Между тем, подле кресла, за которым мы с Иваном Пантелеймоновичем стояли, начала собираться настоящая толпа. Увидев и услышав, как Иван Пантелеймонович поучал и бранил меня, в равнодушном спокойствии не остался никто: все покинули свои места и придвинулись к нам поближе. К стыду моему, должен признать: руководило ими не сочувствие ко мне и уж точно не желание разобраться в предмете возникшего спора, а чувство совершенно противоположное — удовольствие видеть, как Иван Пантелеймонович чихвостил меня без смущения и зазрения совести!

— … вот так ума бедолага и лишился. И зажил он тотчас так, что оторопь брала: возможно ли такое?
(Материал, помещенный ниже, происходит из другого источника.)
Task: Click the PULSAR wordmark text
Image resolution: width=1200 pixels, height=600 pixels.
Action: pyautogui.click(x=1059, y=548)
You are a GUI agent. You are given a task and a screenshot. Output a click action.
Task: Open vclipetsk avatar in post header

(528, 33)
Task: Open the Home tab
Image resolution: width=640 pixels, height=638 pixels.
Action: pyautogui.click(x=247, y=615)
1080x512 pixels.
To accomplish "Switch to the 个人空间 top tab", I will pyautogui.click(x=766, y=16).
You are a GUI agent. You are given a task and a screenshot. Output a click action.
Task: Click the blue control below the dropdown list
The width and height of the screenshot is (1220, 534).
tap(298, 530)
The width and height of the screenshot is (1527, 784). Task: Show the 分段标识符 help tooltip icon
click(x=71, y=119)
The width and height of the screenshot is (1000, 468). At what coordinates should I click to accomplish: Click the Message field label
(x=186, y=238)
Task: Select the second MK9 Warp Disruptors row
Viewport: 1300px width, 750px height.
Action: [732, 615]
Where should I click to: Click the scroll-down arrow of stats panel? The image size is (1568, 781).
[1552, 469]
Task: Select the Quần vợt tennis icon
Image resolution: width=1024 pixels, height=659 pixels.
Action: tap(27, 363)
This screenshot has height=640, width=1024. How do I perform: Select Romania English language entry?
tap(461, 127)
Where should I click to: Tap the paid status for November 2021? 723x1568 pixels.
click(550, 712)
Не выдержал дед и ну к нему подступаться: «Что же ты, — говорил он ему, — делаешь, негодяй ты этакий! Как в твою дурью башку такое вообще могло закрасться? Ты зачем в Глашу зажженной лучиной тыкал да на сеновал ее перед собою гнал? Снасильничать хотел? Ну, так заруби себе на носу: *** мы тебе с мужиками вырвем и в рот запихаем!» Да что толку? У бедняги глазки только бегали да слюни текли, да руки тряслись, а голова-то — голова! — ничего не соображала! Вот и отволок от него второй мой дед первого. «Ты, Ванечка, это брось! Зачем егоришь больного человека? Ну, в зубы ему дай: наука и наглядно! А словами обижать — тьфу, глупость одна!»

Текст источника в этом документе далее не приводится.